To be sure, any data submitted to the Internet Archive becomes publicly available. And at some time in the future it may be possible for people to download individual bibliographic records for their own use. I know that there is some speculation that OCLC "owns" the data and that the OCLC license may not allow this level of re-distribution. I also know that some records in library databases are covered by vendor licenses (other than OCLC). Presumably those could be excluded from the data set. But it still surprises me how un-open libraries are with their own data, given how much they encourage others to be open with theirs.
During the comment period for the Future of Bibliographic Control report, the Open Knowledge Foundation posted a call for library data openness on the OKF wiki. Many dozens signed their names to the OKF's call for open licensing of bibliographic data, including important people like Larry Lessig and Tim O'Reilly. The arguments in OKF's document seemed pretty clear to me:
Bibliographic records are a key part of our shared cultural heritage. They too should therefore be made available to the public for access and re-use without restriction. Not only will this allow libraries to share records more efficiently and improve quality more rapidly through better, easier feedback, but will also make possible more advanced online sites for book-lovers, easier analysis by social scientists, interesting visualizations and summary statistics by journalists and others, as well as many other possibilities we cannot predict in advance.Nothing of this was included in the final report.

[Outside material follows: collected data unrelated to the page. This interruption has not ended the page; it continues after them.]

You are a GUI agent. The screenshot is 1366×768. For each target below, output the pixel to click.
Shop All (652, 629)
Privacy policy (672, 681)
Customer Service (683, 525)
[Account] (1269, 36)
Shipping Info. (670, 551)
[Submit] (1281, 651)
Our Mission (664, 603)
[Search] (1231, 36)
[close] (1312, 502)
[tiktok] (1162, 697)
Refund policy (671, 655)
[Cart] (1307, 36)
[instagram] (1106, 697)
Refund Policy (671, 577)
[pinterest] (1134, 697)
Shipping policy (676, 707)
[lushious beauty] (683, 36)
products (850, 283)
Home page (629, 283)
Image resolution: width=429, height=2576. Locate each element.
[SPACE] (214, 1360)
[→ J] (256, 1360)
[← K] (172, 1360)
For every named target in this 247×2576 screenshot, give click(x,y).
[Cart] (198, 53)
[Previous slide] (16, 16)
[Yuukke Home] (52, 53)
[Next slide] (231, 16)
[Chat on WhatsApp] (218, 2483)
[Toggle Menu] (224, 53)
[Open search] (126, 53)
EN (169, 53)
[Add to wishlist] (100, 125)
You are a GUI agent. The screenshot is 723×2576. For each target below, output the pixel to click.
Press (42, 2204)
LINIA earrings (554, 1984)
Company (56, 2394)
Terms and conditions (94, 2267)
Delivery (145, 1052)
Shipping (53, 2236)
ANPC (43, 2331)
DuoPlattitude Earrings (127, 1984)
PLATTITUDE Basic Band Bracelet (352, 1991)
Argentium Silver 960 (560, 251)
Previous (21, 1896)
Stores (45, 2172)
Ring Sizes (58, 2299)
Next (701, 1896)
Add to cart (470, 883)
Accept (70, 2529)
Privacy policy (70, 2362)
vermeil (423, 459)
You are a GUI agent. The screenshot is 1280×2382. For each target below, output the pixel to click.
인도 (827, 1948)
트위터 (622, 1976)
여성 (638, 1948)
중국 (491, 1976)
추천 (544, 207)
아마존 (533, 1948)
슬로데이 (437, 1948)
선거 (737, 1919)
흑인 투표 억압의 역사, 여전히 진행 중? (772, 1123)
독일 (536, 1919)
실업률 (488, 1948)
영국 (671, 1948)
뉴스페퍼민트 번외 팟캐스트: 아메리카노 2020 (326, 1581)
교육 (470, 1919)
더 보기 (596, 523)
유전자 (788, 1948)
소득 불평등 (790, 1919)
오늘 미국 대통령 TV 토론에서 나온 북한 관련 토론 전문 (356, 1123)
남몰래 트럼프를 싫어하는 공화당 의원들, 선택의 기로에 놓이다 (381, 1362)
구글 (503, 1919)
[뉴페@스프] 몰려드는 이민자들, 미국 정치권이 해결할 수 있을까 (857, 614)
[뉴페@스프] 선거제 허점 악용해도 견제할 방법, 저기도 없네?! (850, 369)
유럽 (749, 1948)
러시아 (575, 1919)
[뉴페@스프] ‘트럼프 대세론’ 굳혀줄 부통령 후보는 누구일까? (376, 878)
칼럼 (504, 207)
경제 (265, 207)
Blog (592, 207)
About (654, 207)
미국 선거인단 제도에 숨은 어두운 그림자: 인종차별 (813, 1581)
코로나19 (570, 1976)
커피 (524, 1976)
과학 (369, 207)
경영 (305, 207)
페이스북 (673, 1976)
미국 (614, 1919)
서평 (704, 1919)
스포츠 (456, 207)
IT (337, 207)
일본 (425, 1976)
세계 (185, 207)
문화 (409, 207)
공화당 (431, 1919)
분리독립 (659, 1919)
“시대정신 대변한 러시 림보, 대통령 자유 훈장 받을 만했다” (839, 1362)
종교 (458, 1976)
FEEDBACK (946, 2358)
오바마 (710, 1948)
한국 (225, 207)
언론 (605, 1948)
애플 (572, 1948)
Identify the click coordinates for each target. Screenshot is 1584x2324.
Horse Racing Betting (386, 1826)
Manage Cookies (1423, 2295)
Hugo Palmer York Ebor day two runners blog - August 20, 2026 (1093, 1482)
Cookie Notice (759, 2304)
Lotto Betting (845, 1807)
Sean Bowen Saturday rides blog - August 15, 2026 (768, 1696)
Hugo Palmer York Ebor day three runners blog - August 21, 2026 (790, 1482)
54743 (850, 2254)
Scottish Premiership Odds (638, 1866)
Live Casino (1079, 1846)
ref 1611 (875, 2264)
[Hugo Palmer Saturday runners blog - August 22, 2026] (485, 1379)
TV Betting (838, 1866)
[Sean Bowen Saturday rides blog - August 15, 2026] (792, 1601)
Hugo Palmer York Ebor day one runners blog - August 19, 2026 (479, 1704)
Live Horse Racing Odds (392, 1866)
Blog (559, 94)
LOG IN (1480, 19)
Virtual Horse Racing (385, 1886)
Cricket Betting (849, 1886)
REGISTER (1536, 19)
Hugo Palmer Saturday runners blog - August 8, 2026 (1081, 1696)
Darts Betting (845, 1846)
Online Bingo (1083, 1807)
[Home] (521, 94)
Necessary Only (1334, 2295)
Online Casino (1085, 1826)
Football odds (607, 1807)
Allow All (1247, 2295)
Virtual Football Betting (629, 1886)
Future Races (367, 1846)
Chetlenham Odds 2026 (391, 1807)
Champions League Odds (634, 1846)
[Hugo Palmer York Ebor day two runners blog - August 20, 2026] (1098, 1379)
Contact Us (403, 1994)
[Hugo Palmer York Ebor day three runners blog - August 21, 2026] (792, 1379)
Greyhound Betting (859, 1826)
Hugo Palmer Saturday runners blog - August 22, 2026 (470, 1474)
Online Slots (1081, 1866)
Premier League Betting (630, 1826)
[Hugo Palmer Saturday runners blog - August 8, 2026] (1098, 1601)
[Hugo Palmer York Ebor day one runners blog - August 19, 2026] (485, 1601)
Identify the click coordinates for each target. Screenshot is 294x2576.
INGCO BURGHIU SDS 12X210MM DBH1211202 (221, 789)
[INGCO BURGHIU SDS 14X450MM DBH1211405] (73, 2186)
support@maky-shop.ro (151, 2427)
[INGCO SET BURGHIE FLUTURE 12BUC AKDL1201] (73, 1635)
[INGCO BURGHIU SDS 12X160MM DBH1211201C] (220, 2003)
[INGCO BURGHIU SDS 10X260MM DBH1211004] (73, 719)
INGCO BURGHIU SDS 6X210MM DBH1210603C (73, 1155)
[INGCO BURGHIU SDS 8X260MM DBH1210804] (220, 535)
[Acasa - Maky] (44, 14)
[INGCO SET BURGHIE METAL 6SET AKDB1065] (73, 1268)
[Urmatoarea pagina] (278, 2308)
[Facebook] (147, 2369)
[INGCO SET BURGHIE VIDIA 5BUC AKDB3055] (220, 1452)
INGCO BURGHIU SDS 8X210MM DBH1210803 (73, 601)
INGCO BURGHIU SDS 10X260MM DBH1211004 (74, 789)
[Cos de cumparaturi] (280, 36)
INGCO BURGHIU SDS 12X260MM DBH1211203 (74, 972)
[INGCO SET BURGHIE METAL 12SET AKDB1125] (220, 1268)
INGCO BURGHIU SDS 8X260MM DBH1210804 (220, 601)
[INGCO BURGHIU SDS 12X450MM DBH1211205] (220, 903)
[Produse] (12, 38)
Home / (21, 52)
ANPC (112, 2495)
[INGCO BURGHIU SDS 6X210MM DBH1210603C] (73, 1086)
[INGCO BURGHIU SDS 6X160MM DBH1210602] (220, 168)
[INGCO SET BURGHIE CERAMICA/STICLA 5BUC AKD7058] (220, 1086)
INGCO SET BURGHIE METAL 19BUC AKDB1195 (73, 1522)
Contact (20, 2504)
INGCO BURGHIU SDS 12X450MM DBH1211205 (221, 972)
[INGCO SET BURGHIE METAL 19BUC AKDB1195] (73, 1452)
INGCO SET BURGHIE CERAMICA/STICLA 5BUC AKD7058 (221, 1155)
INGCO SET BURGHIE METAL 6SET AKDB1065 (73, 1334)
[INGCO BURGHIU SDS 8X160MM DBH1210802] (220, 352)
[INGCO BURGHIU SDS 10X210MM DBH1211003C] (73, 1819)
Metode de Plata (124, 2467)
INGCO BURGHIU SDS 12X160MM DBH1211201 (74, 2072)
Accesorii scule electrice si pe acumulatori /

Libraries complain that they don't get the kind of attention that Web resources like Google and OL get. They complain about the lack of transparency of the commercial data vendors; that Google won't say how many books it has online nor will it reveal its work on attempts to rank book retrievals. Libraries could be doing this experimentation themselves, and in the open, if their data were on the Web. They could be visible, out there, allowing incredible innovation to happen based on the hundreds of years of collecting materials and creating relatively consistent metadata for those materials. Their reluctance to let their data out of the databases just baffles me, and isn't in concert with their stated goals of open access.